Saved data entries
————————

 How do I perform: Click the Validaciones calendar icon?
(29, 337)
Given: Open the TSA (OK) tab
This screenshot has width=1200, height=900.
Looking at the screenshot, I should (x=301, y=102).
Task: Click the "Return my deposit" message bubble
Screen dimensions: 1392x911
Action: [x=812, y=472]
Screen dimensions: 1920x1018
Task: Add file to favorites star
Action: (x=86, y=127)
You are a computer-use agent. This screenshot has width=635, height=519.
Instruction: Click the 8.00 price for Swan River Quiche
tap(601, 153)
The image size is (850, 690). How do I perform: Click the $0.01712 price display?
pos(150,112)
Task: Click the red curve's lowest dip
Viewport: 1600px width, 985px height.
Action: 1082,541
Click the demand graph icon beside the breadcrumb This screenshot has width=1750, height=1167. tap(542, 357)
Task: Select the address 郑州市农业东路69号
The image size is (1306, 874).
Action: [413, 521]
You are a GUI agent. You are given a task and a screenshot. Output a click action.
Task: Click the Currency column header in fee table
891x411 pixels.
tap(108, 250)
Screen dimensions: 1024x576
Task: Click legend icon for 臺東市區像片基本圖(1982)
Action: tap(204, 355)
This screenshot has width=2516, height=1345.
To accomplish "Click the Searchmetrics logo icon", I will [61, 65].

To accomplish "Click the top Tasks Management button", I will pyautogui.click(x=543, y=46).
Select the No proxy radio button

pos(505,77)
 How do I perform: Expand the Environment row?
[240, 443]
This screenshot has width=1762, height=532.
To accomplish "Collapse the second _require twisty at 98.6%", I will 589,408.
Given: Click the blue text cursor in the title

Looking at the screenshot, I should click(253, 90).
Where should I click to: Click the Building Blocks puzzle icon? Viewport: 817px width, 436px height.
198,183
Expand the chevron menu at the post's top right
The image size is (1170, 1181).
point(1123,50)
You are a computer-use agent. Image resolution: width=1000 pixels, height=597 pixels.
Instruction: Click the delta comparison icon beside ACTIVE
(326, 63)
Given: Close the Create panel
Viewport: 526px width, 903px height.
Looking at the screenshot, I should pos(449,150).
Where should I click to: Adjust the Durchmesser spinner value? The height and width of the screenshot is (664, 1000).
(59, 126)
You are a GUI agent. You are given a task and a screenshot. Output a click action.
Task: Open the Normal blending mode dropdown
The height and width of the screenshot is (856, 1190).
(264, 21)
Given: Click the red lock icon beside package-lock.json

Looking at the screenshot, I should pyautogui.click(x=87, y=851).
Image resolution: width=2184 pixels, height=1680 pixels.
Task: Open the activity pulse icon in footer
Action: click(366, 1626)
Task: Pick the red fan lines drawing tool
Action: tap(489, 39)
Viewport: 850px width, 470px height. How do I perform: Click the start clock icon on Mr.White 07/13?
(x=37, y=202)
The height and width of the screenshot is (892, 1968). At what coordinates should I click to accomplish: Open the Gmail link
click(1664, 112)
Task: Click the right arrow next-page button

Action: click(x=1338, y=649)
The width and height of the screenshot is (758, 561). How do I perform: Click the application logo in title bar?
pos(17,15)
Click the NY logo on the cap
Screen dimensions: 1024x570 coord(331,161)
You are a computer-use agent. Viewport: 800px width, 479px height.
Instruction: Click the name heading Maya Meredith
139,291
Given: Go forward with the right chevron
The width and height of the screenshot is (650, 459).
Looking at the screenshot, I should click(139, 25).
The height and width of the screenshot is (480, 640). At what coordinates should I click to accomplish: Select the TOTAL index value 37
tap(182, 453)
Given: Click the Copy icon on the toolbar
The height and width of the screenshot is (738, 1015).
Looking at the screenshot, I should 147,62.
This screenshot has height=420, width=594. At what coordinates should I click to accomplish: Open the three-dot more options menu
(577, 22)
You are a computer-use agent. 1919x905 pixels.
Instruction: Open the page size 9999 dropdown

————————

§ What to produce
Repeat exactly, and only, the lines from the line containing "You are a computer-use agent. 1919x905" through the last line of the records above, both included.

§ Exercise solution
You are a computer-use agent. 1919x905 pixels.
Instruction: Open the page size 9999 dropdown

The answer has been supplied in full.